**Task requirements:** From the first line through the one containing "Click the tweet", restate the listing word for word, and give no other lines.

**Given records:**

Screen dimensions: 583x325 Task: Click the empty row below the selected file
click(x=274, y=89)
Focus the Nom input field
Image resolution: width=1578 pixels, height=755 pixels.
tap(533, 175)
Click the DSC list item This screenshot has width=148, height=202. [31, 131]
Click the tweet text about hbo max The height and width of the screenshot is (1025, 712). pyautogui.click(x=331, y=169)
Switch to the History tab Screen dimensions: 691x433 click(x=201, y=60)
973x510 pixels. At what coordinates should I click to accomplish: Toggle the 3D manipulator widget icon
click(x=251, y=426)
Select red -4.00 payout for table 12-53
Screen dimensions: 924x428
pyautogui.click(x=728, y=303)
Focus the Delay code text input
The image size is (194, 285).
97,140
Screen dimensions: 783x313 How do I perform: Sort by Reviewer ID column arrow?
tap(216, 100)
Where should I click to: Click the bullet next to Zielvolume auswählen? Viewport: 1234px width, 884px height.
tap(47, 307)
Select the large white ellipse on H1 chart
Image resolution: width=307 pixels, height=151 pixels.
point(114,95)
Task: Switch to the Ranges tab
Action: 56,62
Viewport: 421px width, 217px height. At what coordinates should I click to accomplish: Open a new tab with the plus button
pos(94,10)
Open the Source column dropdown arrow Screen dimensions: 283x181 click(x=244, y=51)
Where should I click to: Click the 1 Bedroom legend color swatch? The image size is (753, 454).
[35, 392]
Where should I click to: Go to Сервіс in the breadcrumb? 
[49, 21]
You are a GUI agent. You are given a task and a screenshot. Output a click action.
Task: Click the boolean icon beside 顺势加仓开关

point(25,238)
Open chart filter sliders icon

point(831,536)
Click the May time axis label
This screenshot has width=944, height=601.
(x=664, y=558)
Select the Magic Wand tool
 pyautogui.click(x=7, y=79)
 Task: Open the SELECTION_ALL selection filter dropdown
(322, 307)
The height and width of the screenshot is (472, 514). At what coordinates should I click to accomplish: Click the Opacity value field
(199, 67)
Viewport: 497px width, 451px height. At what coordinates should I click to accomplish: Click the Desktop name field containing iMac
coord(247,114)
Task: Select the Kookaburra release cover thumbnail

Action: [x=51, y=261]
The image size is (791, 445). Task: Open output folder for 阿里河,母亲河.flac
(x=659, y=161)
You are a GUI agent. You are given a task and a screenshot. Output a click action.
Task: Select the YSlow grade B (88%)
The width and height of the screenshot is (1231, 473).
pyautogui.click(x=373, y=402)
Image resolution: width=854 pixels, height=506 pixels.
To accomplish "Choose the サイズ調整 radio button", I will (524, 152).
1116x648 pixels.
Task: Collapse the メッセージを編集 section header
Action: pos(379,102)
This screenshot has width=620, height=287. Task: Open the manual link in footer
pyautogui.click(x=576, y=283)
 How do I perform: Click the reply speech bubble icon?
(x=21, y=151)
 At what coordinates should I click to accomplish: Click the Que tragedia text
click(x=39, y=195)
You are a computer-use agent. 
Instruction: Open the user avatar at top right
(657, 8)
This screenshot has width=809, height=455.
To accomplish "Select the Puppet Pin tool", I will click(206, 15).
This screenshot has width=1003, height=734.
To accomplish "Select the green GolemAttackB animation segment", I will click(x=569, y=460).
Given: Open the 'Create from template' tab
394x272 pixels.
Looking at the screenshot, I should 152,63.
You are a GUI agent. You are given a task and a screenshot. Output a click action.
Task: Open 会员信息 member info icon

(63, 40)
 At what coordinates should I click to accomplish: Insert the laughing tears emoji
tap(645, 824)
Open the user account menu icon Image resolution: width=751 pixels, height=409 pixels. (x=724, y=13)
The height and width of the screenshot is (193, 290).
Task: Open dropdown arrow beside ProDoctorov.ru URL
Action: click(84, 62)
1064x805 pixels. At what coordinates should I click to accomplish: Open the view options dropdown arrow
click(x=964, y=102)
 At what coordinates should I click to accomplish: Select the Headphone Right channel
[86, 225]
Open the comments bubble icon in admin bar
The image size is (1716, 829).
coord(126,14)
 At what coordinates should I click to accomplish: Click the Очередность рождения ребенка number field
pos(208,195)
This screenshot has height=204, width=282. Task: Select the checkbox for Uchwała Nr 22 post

**Answer to this exercise:**
Screen dimensions: 583x325 Task: Click the empty row below the selected file
click(x=274, y=89)
Focus the Nom input field
Image resolution: width=1578 pixels, height=755 pixels.
tap(533, 175)
Click the DSC list item This screenshot has width=148, height=202. [31, 131]
Click the tweet text about hbo max The height and width of the screenshot is (1025, 712). pyautogui.click(x=331, y=169)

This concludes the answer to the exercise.